In response to MediaNama’s queries about security vulnerabilities in Aarogya Setu, as reported by Security Brigade in their now removed blog post, NIC-CERT directed us to Security Brigade’s updated blog post which reads: “The code that was published on GitHub was a test backend code and not the production code.” The updated blog post was written, “after consultation with relevant stake holders [sic]”.

It is understood that the code in question is the one that Shadow Map’s scans accidentally found on June 23. It was in this code uploaded on June 23 that Shadow Map had discovered hardcoded credentials, including plain text username and password, to the Aarogya Setu GitHub account.

The updated blog post also mentions that when Security Brigade flagged the issue to NIC and NIC CERT on June 23, the issue was fixed within 24 hours which “in itself is commendable and is significantly better than the industry average of 36 days to fix reported issues”. This resolves two questions — if the issues that Security Brigade highlighted actually existed, and whether or not Security Brigade had informed the authorities. The company had informed and as stated in the original blog post (that has now been taken down) and the authorities fixed them quietly. This was the issue around a developer’s credentials being hardcoded in the public code.

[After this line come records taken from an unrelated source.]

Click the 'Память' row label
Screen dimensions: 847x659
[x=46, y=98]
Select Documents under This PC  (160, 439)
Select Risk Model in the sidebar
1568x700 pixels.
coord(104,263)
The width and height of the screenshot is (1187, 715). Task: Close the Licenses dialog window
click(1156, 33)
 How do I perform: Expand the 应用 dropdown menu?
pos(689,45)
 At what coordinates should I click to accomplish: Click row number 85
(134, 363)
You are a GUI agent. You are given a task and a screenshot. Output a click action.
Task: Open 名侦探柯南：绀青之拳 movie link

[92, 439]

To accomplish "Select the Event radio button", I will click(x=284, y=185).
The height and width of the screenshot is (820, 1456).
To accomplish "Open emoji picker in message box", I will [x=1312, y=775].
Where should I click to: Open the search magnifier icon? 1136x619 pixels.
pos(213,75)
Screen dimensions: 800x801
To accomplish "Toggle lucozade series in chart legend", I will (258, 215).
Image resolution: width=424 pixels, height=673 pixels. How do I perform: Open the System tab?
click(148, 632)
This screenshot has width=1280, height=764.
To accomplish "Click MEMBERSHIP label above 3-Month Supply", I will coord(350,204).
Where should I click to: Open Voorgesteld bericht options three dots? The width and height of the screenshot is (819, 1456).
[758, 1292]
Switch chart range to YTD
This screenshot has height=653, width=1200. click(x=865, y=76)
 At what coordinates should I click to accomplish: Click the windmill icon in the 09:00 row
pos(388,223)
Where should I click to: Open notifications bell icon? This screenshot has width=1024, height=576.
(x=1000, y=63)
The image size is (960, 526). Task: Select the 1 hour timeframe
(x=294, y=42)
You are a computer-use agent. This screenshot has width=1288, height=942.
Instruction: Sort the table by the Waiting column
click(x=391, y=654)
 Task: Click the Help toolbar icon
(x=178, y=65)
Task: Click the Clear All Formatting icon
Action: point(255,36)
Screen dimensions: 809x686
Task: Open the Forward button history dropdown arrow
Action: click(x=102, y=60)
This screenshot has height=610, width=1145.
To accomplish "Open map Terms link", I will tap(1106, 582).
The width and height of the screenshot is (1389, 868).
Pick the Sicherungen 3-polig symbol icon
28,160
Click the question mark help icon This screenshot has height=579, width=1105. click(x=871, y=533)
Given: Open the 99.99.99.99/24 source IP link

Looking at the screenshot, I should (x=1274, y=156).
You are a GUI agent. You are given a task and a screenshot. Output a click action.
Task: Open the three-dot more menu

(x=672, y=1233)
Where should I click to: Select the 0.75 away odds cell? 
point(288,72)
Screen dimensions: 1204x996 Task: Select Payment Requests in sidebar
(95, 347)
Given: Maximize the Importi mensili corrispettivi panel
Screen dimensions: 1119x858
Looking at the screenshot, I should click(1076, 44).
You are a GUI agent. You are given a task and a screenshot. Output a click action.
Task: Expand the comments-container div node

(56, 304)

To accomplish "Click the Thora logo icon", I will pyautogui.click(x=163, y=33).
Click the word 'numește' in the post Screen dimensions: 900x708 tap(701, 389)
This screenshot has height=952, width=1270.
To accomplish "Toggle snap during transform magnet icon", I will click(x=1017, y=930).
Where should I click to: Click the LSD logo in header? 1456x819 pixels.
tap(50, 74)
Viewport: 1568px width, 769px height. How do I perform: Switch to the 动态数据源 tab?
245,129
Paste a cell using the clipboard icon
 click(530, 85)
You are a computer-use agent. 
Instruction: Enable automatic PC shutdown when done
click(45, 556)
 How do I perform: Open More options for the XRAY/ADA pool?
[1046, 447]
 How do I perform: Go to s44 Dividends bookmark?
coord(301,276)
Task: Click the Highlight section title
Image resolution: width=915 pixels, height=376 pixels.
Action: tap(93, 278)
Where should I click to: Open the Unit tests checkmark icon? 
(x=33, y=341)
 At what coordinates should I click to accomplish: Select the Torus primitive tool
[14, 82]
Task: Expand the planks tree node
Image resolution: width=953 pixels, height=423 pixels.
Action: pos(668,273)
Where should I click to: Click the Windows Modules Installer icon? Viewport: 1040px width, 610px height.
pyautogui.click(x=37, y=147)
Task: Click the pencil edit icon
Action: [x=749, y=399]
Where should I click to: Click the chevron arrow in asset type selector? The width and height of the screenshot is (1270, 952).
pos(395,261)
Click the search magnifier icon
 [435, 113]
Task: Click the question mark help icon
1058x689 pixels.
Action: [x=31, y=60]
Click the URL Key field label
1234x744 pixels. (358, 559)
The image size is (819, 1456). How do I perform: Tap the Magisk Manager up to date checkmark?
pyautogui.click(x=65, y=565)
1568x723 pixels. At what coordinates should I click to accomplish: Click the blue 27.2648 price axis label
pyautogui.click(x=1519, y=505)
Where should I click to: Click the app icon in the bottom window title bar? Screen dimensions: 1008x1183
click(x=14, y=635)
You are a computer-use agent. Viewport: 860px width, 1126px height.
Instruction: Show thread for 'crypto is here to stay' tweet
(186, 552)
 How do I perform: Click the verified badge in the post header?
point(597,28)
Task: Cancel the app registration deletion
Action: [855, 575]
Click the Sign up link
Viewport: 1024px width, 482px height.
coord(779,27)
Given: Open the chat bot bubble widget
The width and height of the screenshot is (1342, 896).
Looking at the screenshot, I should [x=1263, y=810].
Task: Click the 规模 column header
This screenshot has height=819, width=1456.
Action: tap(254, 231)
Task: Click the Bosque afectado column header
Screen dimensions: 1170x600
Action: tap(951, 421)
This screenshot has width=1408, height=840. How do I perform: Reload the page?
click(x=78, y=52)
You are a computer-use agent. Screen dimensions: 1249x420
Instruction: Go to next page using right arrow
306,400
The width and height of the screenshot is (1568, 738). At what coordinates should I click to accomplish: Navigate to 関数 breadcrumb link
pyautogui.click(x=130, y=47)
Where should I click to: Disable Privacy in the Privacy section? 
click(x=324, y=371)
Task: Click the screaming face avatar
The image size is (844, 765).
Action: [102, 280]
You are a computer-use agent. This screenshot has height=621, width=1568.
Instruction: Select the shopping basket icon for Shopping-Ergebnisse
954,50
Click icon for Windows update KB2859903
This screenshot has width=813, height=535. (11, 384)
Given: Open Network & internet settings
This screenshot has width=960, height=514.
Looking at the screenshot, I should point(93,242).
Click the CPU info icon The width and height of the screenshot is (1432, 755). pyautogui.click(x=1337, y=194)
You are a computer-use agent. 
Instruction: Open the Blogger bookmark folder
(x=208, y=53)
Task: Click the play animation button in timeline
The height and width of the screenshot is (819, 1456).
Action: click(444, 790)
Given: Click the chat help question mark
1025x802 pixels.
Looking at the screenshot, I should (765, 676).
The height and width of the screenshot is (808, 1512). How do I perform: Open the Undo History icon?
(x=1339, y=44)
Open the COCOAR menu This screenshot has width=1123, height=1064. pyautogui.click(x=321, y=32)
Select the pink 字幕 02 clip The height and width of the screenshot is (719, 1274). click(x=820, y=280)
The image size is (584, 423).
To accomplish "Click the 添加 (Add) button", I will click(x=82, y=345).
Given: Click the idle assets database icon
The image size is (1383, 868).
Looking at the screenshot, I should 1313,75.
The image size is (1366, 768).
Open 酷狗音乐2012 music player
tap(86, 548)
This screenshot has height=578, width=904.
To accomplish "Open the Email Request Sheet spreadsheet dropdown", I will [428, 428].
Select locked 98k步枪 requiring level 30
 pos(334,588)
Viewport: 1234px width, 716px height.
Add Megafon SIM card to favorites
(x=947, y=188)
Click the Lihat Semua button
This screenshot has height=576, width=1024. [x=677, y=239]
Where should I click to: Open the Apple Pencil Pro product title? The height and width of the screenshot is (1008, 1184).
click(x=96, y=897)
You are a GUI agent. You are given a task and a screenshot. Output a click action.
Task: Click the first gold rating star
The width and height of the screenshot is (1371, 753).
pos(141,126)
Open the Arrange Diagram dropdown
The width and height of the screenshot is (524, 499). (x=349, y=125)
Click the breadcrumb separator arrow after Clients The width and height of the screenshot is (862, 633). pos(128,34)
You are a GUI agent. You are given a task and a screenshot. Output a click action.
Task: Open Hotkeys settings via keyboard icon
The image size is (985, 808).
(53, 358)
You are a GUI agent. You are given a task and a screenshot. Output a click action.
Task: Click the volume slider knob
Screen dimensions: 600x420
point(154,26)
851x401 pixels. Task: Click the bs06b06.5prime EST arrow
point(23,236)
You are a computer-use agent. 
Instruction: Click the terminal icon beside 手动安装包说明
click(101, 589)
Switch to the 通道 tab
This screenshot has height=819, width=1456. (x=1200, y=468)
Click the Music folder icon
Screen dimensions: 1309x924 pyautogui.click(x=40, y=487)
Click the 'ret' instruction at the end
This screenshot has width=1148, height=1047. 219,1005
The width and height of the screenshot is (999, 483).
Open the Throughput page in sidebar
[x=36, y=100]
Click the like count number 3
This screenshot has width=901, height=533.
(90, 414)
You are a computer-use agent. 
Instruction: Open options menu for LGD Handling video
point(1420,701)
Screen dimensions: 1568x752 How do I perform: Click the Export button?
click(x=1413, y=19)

Read more: Unravelling the claims over Aarogya Setu’s vulnerabilities


Security Brigade’s updated post states that they had taken care to access “absolutely no data” as part of this process, something they had mentioned in the original blog post as well. “Further, since the code was not the production code, it was not possible to access any user data or backend services. We can unequivocally state that no data was breached nor could it have been,” reads the updated blog post.

This updated blog post also suggests that Security Brigade had not abused the access given to it by the government, contrary to what Abhishek Singh, the CEO of MyGov and NeGD, had alleged in a conversation with MediaNama. We have still asked NIC CERT to confirm that.

We have re-sent NIC CERT our unanswered questions:

  • Has CERT-In been working with Shadow Map on an internal research project to map all GOV.IN assets?
  • Has the issue around Google Firebase Private Keys been resolved? As per the original post, the keys had not been changed even after 45 days and were active when the post was published.
  • Did CERT or any other government agency sign a contract with Security Brigade about their work on Aarogya Setu?
  • When was Security Brigade hired to work on Aarogya Setu?

We are still waiting for responses from NIC, CERT-In and Singh.

Disclosure: MediaNama had cross-posted Security Brigade’s original blog on August 12 but took it down at the author’s request.